I had seen the man around the town I lived in many times. He was both invisible and a giant at the same time. He had the ability to disappear into a crowd, was mysterious and I didn't like him. To add to the confusing feelings I had about a complete stranger, two of my best friends, were associated with him. He was their teacher. He taught them martial arts, meditation and energy. He ran classes which were well attended, he was reaching an audience of miners who, let's face it, really benefitted from a dose of the spirit and I wanted nothing at all to do with him... even though my friends knew I was having a hard time and were telling me to visit him.
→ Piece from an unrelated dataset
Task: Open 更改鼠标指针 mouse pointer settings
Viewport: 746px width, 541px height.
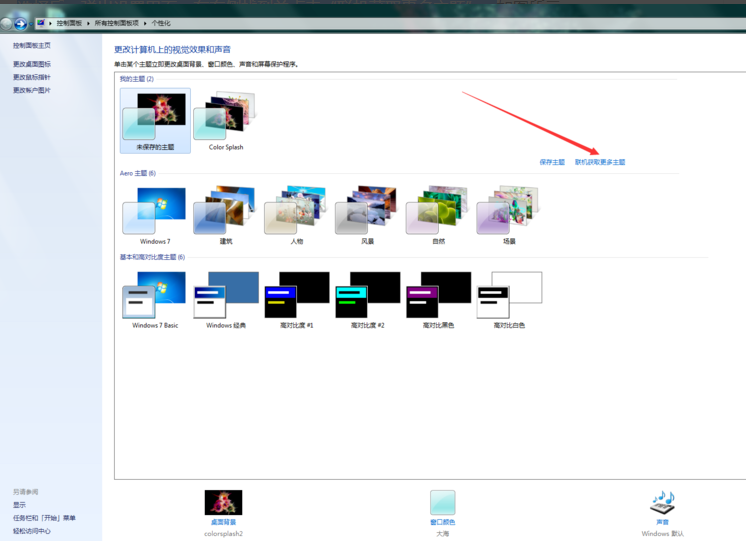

One day, in town, I saw him, Lyle, walking in my direction. For some reason, I was overcome by fear. I thought perhaps he would read me as the fraud & the fake that I felt I was. Rather than face this possible scrutiny.. I crossed the street.
Which made me think.... Why? Why? Then life took hold again and there were more important things to think about. My Dad was fighting a rare cancer, my relationship smashed apart, I had a falling out with my brother and his partner which was devastating and my two year old got chicken pox... all within a few days. I remember getting a sandwhich from a shop, opening it up and looking at the contents and weeping, "There is no love in here!"
Driving home from visiting Dad, I was fucking miserable. Pardon. Then Lyle popped into my head. I shooed him away. It happened again. His annoying, floating face. Flabbergasted, I said out loud to myself, "Right God, if I am truly supposed to see Lyle - then send me a sign." Three seconds later I drove past a lake and a large sign which read 'LAKE LYLE'. For the first time in ages I laughed. Because God, it seems, has a sense of humour.
I made an appointment to see Lyle when I got home. 830am. On the next Wednesday morning... and I was excited.
To be continued...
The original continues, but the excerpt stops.